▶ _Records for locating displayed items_
================

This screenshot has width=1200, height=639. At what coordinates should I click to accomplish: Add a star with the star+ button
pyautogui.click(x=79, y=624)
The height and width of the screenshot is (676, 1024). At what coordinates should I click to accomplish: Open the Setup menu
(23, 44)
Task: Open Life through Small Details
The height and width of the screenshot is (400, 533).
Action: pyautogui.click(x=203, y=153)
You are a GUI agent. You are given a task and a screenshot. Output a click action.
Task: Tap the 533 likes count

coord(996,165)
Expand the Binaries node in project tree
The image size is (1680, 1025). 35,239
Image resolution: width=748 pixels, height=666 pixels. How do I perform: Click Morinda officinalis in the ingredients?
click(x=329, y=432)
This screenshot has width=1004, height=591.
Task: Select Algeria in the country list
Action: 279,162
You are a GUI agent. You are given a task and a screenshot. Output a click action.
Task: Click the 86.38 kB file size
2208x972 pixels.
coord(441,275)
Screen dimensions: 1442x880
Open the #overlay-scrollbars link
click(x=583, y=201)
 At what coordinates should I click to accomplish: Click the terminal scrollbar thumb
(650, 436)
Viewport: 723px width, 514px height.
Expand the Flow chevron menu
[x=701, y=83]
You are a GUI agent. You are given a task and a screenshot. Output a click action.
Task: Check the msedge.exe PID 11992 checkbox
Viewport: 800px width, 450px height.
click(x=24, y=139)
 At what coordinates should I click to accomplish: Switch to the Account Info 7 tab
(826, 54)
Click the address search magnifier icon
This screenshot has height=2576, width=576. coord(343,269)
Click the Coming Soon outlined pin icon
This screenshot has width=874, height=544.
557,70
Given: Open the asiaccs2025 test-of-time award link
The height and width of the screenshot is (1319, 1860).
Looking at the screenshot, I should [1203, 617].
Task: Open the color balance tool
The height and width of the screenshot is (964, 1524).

================

▶ _WHAT YOU ARE ASKED TO DO_
Count the lines in the records above that contain the string "width", matching case exactly. Give only the number.

▶ _EXERCISE SOLUTION_
11